I have just spent over 3 weeks in the Greek island of Lesbos, offering acupuncture treatments to refugees. I wanted to do this for a long time and had planned to go in the Spring 2020. The pandemic changed my plans, and when the Moria refugee camp got destroyed in a fire last September, I donated most of the funds I had collected for my trip to help refugees who had to sleep rough and had no access to food or medicines during this time. I started fundraising for my trip again this year and finally managed to get enough money to cover my flight and my stay for a few weeks.

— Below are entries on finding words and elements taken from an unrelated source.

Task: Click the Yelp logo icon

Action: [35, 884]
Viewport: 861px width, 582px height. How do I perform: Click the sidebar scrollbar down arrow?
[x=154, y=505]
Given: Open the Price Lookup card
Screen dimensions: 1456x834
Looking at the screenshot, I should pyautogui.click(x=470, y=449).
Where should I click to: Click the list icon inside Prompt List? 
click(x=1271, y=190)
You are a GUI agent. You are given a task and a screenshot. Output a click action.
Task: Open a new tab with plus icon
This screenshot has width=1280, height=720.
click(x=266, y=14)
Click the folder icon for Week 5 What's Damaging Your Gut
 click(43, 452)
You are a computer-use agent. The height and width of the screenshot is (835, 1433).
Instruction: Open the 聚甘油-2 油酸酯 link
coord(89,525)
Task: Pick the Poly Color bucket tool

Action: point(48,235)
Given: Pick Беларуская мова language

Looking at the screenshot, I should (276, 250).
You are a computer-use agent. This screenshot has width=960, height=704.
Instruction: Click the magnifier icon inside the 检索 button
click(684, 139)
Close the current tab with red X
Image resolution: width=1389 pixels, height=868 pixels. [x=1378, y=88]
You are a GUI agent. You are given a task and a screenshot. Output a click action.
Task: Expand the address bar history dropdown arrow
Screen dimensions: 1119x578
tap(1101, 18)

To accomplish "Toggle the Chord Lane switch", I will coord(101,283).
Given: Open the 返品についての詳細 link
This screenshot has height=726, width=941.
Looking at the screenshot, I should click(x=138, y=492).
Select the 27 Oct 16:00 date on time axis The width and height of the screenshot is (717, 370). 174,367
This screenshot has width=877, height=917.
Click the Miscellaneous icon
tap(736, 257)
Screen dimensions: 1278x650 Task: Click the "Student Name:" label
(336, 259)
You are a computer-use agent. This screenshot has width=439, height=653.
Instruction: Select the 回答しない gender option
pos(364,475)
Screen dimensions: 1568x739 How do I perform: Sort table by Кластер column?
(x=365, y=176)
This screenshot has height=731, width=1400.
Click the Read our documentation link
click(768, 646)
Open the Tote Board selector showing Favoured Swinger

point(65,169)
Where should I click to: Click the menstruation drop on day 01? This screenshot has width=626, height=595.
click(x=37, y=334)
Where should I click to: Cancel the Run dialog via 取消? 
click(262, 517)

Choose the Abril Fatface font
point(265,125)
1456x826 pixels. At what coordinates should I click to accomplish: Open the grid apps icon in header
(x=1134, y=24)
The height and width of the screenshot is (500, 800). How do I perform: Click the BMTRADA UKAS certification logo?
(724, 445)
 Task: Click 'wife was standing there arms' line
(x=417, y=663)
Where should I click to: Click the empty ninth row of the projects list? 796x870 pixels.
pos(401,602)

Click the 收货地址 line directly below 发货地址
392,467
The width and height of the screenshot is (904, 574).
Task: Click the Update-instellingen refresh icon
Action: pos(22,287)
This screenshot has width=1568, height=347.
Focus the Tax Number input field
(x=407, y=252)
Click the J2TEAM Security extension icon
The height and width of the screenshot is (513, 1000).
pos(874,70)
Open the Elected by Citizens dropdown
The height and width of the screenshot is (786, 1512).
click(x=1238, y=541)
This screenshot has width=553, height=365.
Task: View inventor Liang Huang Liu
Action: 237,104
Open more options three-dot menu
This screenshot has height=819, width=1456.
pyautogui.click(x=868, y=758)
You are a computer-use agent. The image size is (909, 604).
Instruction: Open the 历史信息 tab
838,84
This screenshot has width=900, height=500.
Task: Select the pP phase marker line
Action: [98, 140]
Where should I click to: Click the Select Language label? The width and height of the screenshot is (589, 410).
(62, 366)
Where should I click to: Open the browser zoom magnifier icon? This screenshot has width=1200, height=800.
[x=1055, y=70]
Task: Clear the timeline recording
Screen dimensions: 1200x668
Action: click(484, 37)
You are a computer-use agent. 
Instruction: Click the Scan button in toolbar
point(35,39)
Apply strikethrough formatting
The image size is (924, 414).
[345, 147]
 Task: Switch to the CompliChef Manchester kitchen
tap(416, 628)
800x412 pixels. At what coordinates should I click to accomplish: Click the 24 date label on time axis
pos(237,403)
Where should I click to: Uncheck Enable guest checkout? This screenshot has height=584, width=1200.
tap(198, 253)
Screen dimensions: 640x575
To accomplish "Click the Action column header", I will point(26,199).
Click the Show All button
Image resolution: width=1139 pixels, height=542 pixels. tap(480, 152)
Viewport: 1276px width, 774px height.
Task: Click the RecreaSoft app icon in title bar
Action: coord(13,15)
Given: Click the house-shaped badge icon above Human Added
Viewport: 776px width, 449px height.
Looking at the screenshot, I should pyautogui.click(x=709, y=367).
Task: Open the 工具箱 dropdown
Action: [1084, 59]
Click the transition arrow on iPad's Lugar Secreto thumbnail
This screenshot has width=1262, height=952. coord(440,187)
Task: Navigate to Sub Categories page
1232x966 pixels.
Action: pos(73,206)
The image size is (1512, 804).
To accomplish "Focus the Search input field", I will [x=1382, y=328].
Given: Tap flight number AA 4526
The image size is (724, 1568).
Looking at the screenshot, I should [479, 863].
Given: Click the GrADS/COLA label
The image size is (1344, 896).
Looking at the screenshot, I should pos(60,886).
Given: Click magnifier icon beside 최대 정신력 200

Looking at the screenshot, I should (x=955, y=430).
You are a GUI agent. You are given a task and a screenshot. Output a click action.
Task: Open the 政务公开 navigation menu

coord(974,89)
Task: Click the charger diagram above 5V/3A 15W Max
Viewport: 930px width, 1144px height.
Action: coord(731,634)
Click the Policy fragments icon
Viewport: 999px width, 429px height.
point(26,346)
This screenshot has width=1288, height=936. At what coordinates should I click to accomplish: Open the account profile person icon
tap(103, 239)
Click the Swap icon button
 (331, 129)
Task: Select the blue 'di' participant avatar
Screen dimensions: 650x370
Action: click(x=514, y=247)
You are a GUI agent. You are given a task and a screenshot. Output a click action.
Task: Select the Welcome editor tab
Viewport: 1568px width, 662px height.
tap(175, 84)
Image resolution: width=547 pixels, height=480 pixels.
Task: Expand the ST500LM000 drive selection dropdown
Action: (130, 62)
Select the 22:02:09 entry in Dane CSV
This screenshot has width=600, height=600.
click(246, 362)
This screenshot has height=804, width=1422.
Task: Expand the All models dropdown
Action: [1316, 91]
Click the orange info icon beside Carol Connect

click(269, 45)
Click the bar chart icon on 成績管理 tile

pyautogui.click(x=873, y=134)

I arrived in Lesbos very early on Wednesday 4th August , left my bag, had a shower and went straight to work. Earth Medicine, my host organisation, has premises in the centre of the island’s capital Mytilene. I was taken there and introduced to the team of helpers – also refugees and asylum seekers-, and to those who had early morning appointments.  Everything was different from what I had imagined. I had planned to conduct a pilot study using a scalp and body acupuncture protocol for PTSD, alongside giving one to one treatments. To carry out this plan, I needed a large space in which I could offer separate group treatments to men and women and I needed 10-20 women and men ready to receive 10 daily treatments exclusively for PTSD and nothing else. I imagined the space would be easily found in the actual refugee camp.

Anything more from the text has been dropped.